Konkret gilt ab dem 01.07.2017 für die Erbringer öffentlich zugänglicher Telekommunikationsdienste die Pflicht, die bei der Nutzung von Telefon- und Internetdiensten anfallenden Verkehrs- und Standortdaten ihrer Nutzer für eine begrenzte Zeit auf Vorrat zu speichern, damit sie im Bedarfsfall den zuständigen Behörden zur Verfügung gestellt werden können.
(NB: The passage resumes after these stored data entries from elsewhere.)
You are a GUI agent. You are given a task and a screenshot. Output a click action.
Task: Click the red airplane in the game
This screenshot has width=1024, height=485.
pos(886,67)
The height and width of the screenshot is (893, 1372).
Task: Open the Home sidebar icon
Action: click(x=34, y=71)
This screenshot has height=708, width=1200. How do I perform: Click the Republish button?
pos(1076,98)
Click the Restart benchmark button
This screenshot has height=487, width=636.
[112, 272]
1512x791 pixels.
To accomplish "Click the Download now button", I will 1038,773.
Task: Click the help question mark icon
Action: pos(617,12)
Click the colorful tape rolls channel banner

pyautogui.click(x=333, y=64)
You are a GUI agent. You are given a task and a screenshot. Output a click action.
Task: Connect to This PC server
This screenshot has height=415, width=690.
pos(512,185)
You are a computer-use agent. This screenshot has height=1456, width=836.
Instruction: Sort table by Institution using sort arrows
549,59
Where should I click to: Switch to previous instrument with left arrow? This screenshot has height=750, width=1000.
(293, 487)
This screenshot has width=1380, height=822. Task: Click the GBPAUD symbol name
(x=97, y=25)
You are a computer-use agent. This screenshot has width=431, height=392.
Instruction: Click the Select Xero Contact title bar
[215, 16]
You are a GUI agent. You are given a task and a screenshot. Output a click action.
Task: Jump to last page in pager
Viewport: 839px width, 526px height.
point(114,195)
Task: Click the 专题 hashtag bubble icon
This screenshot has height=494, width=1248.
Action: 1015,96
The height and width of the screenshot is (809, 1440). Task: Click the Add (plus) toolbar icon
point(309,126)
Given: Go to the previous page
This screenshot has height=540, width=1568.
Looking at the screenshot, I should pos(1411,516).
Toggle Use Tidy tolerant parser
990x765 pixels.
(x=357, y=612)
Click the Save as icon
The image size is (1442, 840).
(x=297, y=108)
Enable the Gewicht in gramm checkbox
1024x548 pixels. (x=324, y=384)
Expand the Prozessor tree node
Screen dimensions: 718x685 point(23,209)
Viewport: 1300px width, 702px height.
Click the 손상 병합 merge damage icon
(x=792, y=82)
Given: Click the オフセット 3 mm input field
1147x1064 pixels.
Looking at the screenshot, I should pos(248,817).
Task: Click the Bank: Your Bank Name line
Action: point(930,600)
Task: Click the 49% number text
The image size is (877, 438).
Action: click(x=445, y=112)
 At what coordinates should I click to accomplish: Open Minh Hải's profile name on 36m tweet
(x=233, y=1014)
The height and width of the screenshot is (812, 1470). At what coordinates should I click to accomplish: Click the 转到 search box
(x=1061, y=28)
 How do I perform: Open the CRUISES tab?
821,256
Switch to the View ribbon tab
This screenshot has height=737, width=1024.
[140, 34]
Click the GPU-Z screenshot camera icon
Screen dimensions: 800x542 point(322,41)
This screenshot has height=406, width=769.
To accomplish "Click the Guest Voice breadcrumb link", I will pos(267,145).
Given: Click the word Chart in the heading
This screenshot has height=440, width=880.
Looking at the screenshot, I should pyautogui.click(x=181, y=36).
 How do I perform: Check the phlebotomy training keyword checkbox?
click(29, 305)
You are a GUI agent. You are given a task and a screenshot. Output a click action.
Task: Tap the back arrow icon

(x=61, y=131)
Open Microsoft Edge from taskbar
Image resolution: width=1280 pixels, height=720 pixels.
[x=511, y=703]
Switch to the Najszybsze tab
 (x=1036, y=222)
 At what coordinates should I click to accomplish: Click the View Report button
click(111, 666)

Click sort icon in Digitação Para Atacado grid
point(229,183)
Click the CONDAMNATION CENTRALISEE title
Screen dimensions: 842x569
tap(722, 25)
Mit dem Antrag auf Erlass einer einstweiligen Anordnung neben der erhobenen Klage wollte der Provider sich vorläufig bis zur Entscheidung über die Klage von dieser Pflicht entbinden lassen. Das VG Köln hatte den Antrag noch abgelehnt. Der daraufhin erhobenen Beschwerde hat das OVG NRW jetzt stattgegeben.
Als Begründung bezog sich das OVG NRW auf die bisherige Rechtsprechung des EuGH. Danach sei die Speicherpflicht unter Berücksichtigung der einschlägigen Rechtsprechung des Europäischen Gerichtshofs (EuGH, Urt. v. 21.12.2016, Az.: C-203/15; C-698/15) jedenfalls in der aktuellen Ausgestaltung nicht mit Art. 15 Abs. 1 der Datenschutzrichtlinie (2002/58/EG v. 12.07.2002) vereinbar.
Offenbar gehen dem OVG NRW die Speicherpflichten nach wie vor zu weit und verstossen damit gegen die zitierte Entscheidung des EuGH. Denn die Speicherpflicht in ihrer jetzigen Form erfasst pauschal die Verkehrs- und Standortdaten nahezu aller Nutzer von Telefon- und Internetdiensten.
Dies gehe zu weit. Erforderlich seien nach Maßgabe des EuGH vielmehr Regelungen, die den von der Speicherung betroffenen Personenkreis von vornherein auf Fälle beschränkten, bei denen ein zumindest mittelbarer Zusammenhang mit der durch das Gesetz bezweckten Verfolgung und Abwehr schwerer Straftaten bestehe.
Als Kriterien für eine solche Einschränkung schlug das OVG personelle, zeitliche oder geographische "Filter" vor. Eine anlasslose Speicherung von Daten könne nicht dadurch gerechtfertigt werden, dass Behörden nur zum Zweck der Verfolgung und/ oder der Abwehr schwerwiegender Gefahren Zugang zu den gespeicherten Daten erhielten. Zudem seien auch die vorgesehenen strengen Maßnahmen zum Schutz der gespeicherten Daten vor Missbrauch nicht ausreichend.
Die Auswirkungen der Entscheidung dürften immens sein. Zwar gilt die Entscheidung juristisch zunächst nur zwischen den Parteien und damit zugunsten des klagenden Providers. Allerdings geht das OVG NRW in der Begründung der Entscheidung davon aus, dass die deutschen Regelungen zur Vorratsdatenspeicherung insgesamt gegen europäisches Recht verstoßen. Das wäre dann auch das Ende der "Vorratsdatenspeicherung 2.0".
Damit gilt ganz pragmatisch: Wer sich als Provider von der Pflicht zur Vorratsdatenspeicherung befreien lassen will, sollte ein entsprechendes Verfahren vor dem VG Köln anhängig machen.